=== TASK DESCRIPTION ===
Reproduce, with no changes, the line that contains "Image resolution: width=591" and all the lines that come after it in the records.

=== GIVEN ENTRIES ===
-.-.-
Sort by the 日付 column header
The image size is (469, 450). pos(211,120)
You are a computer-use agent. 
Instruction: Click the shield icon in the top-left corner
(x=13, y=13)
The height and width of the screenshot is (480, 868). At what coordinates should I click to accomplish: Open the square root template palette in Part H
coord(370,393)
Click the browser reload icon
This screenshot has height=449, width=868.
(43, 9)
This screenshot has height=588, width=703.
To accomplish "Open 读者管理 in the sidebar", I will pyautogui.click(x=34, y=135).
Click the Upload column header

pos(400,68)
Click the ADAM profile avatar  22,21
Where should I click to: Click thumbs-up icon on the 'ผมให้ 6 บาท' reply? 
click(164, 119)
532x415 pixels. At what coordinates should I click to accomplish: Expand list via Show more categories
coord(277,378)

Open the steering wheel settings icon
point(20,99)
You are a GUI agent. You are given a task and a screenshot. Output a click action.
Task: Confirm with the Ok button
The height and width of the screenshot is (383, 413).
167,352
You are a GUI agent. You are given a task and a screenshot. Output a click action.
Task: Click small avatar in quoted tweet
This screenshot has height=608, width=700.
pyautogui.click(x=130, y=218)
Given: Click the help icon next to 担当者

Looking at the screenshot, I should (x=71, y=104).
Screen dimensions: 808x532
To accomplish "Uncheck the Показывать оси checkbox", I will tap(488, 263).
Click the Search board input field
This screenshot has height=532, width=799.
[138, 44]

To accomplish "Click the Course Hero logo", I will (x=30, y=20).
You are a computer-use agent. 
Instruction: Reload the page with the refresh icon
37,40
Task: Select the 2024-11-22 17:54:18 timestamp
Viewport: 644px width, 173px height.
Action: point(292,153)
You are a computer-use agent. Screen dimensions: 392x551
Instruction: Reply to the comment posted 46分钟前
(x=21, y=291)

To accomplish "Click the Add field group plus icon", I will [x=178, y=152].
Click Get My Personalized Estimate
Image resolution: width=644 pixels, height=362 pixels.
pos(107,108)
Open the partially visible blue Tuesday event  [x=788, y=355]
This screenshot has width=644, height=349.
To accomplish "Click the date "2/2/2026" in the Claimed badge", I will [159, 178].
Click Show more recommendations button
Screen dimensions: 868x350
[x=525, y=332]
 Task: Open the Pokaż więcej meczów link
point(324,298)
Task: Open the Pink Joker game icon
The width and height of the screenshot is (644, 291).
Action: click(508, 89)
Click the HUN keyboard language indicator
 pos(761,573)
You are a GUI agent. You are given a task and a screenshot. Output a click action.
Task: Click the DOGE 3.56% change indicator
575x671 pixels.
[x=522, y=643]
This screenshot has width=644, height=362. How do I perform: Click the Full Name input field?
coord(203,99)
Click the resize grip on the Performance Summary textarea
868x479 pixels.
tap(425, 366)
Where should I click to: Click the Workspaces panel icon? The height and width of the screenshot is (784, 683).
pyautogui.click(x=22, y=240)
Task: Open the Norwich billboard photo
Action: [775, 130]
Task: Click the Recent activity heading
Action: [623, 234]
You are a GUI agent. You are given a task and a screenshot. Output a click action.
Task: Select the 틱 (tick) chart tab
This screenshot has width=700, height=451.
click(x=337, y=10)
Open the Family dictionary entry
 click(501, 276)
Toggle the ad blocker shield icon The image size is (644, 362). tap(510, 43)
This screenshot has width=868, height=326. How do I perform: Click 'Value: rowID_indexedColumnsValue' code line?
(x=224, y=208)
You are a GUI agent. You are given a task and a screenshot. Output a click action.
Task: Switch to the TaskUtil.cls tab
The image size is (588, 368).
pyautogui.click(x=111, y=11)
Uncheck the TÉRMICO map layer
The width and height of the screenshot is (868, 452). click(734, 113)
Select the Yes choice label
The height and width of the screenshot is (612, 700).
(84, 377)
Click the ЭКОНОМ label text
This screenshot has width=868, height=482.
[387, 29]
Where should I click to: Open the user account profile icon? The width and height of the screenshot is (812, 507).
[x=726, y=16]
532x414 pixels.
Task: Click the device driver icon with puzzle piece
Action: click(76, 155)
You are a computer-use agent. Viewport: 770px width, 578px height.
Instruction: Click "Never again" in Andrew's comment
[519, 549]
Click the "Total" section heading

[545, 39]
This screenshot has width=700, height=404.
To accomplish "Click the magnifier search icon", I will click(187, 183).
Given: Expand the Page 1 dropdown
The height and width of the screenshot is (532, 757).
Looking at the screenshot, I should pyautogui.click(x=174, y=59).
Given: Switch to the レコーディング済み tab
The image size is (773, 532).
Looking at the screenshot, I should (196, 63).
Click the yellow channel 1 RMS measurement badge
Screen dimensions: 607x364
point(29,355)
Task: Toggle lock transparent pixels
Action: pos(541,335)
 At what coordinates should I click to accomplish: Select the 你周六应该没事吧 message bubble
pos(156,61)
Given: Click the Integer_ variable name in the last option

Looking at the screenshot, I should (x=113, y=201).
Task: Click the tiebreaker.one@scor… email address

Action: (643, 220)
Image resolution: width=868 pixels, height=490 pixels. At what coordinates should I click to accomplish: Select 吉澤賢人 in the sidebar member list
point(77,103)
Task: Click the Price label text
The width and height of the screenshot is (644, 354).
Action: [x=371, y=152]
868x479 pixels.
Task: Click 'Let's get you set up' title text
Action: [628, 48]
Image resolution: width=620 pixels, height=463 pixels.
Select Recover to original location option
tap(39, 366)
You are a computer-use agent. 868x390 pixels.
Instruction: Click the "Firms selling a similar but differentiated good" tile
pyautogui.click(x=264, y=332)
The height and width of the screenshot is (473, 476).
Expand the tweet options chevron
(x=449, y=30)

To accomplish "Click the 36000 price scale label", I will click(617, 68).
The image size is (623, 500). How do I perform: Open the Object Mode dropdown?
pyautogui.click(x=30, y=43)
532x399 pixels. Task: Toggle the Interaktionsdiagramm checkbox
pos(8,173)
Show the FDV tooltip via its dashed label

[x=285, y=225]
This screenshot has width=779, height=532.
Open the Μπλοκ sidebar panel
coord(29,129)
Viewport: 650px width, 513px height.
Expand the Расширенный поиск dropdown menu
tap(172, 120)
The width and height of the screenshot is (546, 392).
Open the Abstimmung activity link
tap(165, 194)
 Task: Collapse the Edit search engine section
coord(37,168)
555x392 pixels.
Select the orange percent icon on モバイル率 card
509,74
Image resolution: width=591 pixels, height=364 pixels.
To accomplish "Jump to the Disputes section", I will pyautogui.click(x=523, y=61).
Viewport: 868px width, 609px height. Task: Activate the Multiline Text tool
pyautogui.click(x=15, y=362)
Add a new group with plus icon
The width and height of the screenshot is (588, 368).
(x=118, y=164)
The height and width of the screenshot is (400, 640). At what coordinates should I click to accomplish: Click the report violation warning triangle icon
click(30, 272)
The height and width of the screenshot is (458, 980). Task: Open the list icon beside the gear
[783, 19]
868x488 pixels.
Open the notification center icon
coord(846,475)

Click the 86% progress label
-.-.-
=== SOLUTION ===
Image resolution: width=591 pixels, height=364 pixels.
To accomplish "Jump to the Disputes section", I will pyautogui.click(x=523, y=61).
Viewport: 868px width, 609px height. Task: Activate the Multiline Text tool
pyautogui.click(x=15, y=362)
Add a new group with plus icon
The width and height of the screenshot is (588, 368).
(x=118, y=164)
The height and width of the screenshot is (400, 640). At what coordinates should I click to accomplish: Click the report violation warning triangle icon
click(30, 272)
The height and width of the screenshot is (458, 980). Task: Open the list icon beside the gear
[783, 19]
868x488 pixels.
Open the notification center icon
coord(846,475)

Click the 86% progress label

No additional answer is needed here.